Not surprisingly, since World War II, a linkage can be established between America’s preemptive wars/wars of choice and their desired outcomes: they have invariably failed and set back U.S. foreign policy for decades. In fact, if the target country had just two of its three defining national characteristics – language, religion, and form of government – differ widely from that of the western world, then invariably U.S. political objectives in a lengthy preemptive war (i.e. a war of choice) were never met.

In fact, even the short, CIA-supported, 1961 Bay of Pigs invasion of Cuba failed to overthrow Fidel Castro and helped further solidify Cuba's relationship with the Soviet Union. Forty five years later Castro is still around and Cuba remains standing as one of the last vestiges of the communist dominoes.

Over fifty years after the Korean Armistice and thirty odd years after our ignominious withdrawal from SaigonNorth Korea and Vietnam remain as the other glaring examples of communist dominoes that our failed foreign policy ventures have left standing.

President Bush is now trying hard to prevent yet another U.S. foreign policy domino theory – the Bush Doctrine, which calls for pre-emptive action against states that pursue WMD programs and/or support terrorism in the name of religion – from failing in Iraq and spreading undesirable outcomes throughout the Middle East. If we fail in Iraq, the Bush Administration is concerned that Iran and Syria will be the next dominoes to fall – in that, they will acquire WMD and more overtly support terrorist acts against western interests around the world.

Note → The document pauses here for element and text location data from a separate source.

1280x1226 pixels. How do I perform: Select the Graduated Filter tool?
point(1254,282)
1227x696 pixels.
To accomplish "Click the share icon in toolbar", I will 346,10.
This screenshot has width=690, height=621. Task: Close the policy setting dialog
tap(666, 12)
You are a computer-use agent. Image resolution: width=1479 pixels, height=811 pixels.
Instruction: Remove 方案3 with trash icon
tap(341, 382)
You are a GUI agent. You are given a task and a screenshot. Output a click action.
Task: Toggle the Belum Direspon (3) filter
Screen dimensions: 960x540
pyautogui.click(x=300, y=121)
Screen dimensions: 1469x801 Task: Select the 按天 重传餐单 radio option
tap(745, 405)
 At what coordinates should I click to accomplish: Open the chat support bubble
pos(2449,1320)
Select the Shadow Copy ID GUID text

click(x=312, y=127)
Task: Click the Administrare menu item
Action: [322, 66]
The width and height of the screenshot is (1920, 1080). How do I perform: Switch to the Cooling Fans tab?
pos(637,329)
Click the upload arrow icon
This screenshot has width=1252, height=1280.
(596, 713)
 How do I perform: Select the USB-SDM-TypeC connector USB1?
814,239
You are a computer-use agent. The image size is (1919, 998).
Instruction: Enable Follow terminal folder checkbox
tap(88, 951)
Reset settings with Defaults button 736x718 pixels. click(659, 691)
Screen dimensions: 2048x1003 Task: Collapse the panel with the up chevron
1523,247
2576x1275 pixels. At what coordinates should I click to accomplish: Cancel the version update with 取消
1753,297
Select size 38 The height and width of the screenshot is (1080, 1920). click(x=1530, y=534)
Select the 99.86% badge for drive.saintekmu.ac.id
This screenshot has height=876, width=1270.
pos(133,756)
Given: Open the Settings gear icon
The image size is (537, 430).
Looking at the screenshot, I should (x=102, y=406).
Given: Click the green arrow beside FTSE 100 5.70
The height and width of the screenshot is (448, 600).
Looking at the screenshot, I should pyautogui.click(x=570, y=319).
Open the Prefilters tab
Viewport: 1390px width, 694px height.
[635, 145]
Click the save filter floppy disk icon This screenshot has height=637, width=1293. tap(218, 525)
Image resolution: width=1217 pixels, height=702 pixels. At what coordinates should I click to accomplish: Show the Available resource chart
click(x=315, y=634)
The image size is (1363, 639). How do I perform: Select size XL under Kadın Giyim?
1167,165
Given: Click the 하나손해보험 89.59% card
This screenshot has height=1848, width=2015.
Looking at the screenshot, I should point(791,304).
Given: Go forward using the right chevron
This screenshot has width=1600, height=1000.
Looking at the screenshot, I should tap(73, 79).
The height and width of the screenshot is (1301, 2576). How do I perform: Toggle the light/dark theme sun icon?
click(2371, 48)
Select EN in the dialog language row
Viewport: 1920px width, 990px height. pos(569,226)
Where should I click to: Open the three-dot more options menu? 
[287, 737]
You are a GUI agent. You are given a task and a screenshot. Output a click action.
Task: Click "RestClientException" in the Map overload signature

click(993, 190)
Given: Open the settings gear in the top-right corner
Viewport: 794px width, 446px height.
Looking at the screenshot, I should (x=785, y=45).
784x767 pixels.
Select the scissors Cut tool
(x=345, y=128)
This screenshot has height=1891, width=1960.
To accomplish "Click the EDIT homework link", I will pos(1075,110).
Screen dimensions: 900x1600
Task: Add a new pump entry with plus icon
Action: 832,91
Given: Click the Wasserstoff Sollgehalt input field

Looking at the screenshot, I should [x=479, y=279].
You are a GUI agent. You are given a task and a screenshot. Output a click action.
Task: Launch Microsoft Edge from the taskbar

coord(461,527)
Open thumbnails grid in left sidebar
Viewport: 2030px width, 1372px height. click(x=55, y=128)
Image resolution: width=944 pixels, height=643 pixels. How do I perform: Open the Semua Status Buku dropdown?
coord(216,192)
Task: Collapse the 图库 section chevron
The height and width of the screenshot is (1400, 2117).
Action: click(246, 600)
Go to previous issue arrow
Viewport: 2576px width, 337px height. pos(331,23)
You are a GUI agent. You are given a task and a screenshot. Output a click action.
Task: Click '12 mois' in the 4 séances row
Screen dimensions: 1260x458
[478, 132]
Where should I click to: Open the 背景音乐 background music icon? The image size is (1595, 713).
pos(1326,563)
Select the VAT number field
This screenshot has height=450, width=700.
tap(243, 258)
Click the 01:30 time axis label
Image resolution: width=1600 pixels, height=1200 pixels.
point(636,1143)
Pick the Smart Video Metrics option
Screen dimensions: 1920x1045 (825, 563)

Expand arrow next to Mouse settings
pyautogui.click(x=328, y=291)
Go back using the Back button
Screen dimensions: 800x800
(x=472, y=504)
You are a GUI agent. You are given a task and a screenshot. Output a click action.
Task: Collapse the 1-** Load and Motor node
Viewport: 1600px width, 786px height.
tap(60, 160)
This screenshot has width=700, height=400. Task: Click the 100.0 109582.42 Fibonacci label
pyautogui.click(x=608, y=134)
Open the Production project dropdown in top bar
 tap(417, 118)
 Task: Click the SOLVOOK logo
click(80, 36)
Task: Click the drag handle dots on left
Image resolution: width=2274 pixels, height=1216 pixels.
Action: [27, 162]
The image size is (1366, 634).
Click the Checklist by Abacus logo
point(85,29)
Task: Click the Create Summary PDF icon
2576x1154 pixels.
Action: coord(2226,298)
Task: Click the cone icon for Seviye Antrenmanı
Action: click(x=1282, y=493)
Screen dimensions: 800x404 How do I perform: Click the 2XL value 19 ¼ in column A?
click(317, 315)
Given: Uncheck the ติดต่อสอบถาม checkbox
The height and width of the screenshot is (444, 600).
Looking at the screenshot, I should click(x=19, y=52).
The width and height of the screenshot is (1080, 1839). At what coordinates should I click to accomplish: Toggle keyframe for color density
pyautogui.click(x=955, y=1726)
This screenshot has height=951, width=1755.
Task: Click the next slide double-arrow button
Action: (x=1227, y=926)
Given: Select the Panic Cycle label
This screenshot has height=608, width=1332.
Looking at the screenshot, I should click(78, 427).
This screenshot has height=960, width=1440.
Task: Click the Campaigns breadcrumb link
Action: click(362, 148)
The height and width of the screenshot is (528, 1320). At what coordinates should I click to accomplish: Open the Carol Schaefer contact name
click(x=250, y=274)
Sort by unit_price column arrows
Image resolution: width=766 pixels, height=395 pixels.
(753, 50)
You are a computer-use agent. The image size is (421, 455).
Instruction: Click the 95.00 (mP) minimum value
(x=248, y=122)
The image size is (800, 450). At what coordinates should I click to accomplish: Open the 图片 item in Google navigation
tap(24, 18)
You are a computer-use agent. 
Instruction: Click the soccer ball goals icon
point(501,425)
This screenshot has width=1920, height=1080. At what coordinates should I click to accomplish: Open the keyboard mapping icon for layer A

My answer to Mr. Kristof’s question can be found in a letter of mine that was published in The Wall Street Journal on October 6, 2006:
We continue to talk about the "root cause of terrorism," but there seems to be a basic disconnect between the Judeo-Christian and Muslim worlds' reasoning on this issue. Muslim dictators use their convenient line that "Palestine is the core issue," while Western leaders seem to have coalesced on "freedom and democracy" as being their core issue in the post-9/11 era.
The U.S. could make serious progress with this reasoning if it showed some consistency in the application of its core values to its foreign policy. This would necessarily imply that we make no exceptions of convenience even in the short-term: Musharraf, Mubarak, Nazarbayev, Abdallah, et al. We insult the intelligence of the common Muslim populace with these exceptions of convenience -- this is the core issue, it seems to me.
The bottom line is that we are so awful at foreign policy because it is not consistent, it does not reflect our core values, and we make too many exceptions of convenience.